▶ **Task directions**
Go through the listing below and output exactly the line with "Working dough (70, 174)", the line with "Search for: (21, 481)", and each line between; omit the rest.

▶ **Material to process**
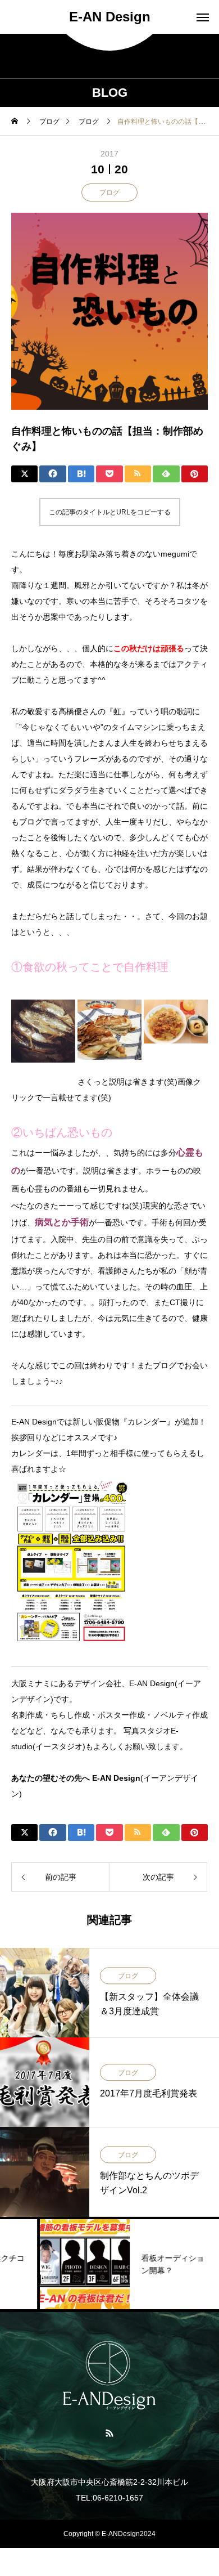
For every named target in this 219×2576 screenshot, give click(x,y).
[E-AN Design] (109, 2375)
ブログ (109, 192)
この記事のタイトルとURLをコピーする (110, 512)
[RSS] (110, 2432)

--

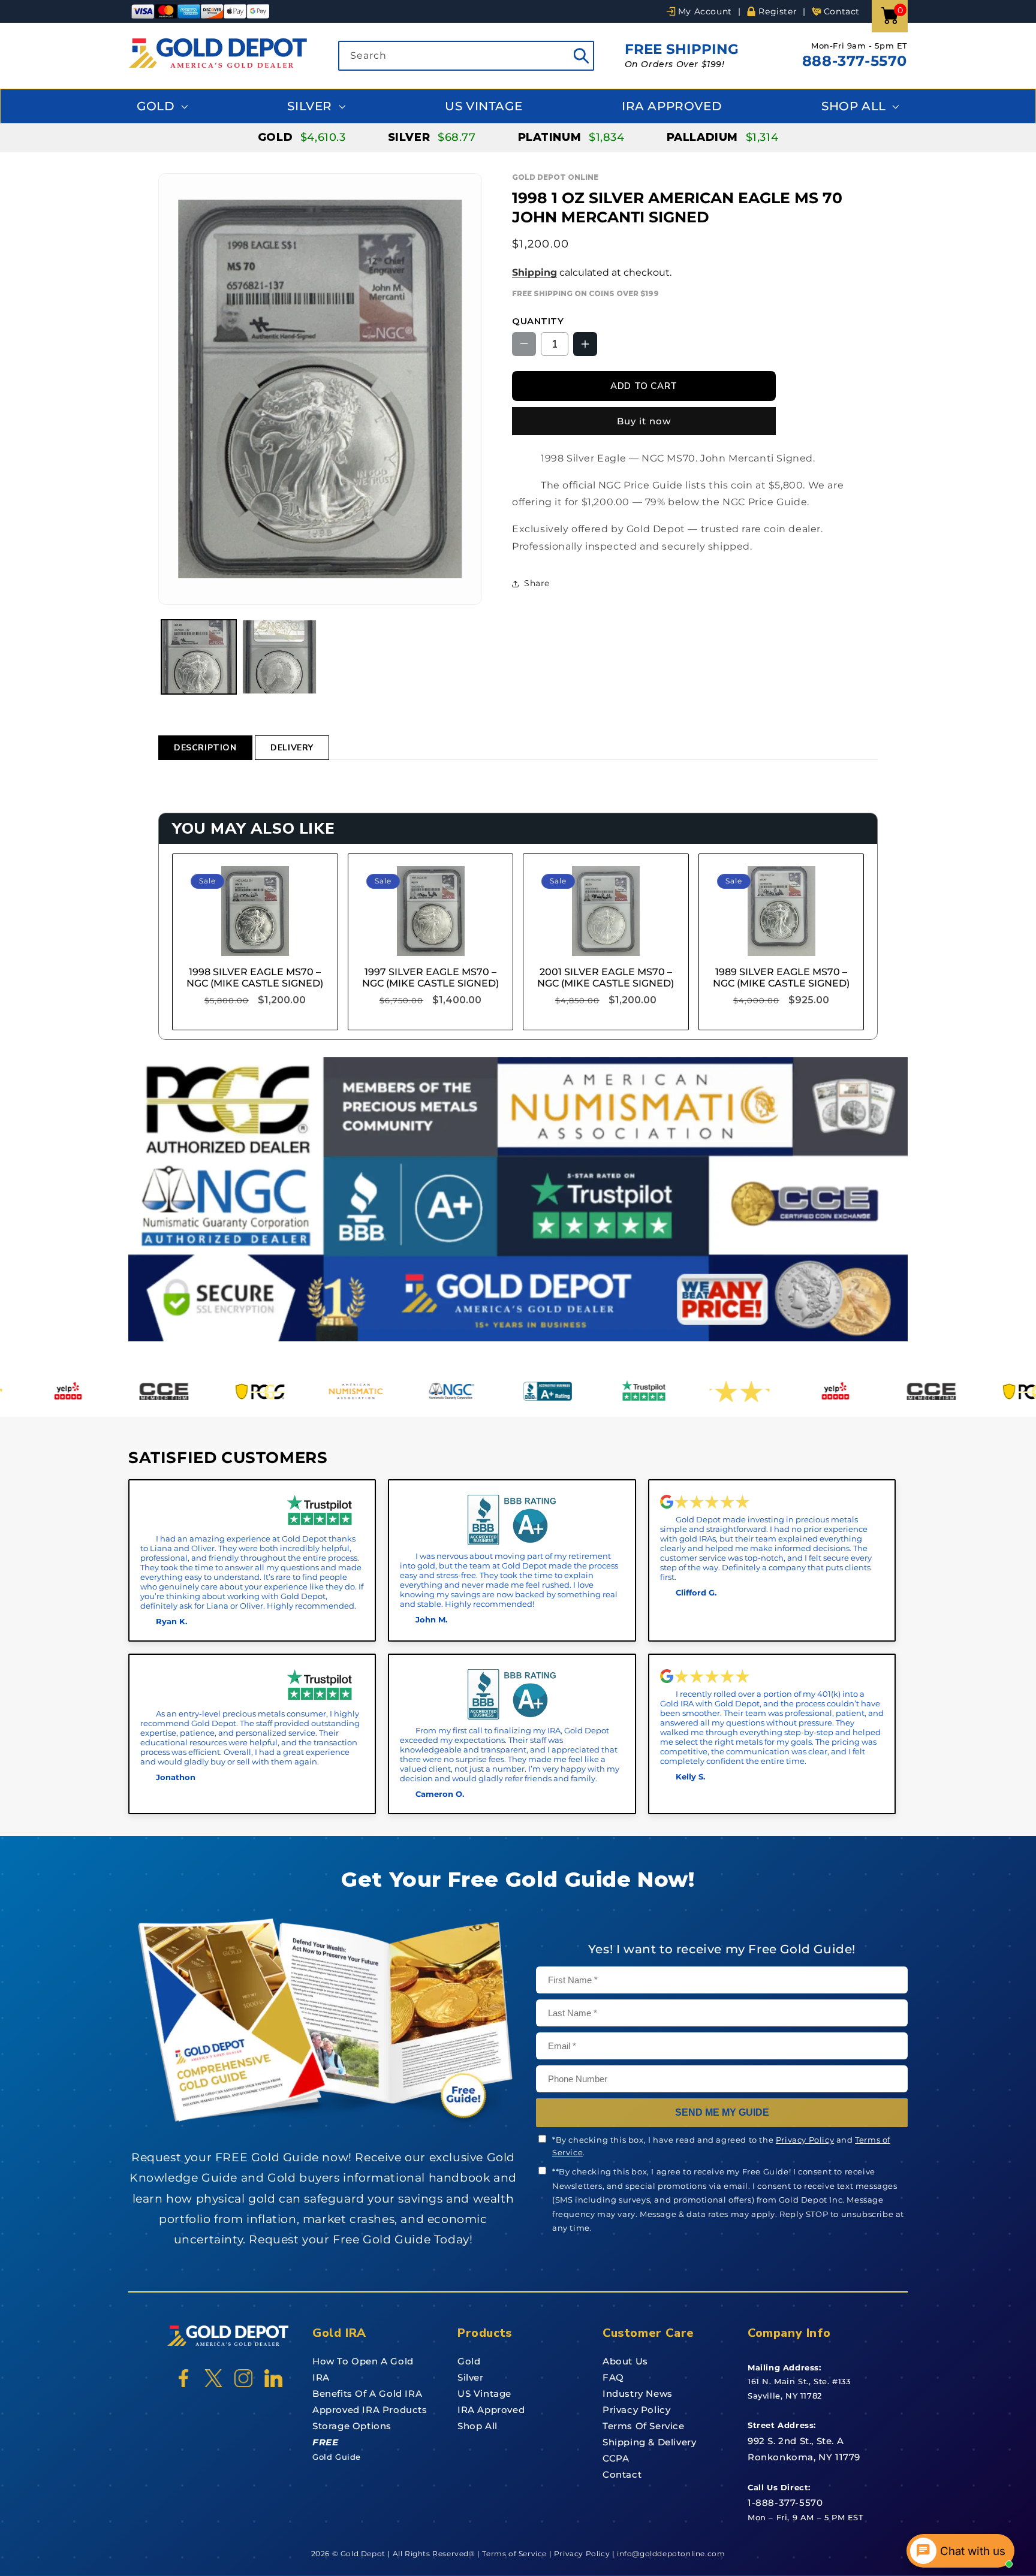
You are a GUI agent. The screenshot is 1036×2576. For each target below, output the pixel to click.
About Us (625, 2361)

---

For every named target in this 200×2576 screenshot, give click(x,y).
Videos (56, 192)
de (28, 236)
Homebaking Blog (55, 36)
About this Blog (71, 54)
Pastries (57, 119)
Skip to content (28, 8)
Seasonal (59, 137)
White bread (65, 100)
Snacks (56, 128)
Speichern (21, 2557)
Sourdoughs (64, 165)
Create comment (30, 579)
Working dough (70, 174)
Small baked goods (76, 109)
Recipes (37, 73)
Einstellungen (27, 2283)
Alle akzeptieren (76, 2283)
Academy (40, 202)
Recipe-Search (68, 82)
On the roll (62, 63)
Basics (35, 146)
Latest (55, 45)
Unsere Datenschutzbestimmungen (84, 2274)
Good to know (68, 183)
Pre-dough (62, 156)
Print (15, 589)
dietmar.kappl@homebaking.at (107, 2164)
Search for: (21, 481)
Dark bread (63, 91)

▶ **Answer to this exercise**
Working dough (70, 174)
Small baked goods (76, 109)
Recipes (37, 73)
Einstellungen (27, 2283)
Alle akzeptieren (76, 2283)
Academy (40, 202)
Recipe-Search (68, 82)
On the roll (62, 63)
Basics (35, 146)
Latest (55, 45)
Unsere Datenschutzbestimmungen (84, 2274)
Good to know (68, 183)
Pre-dough (62, 156)
Print (15, 589)
dietmar.kappl@homebaking.at (107, 2164)
Search for: (21, 481)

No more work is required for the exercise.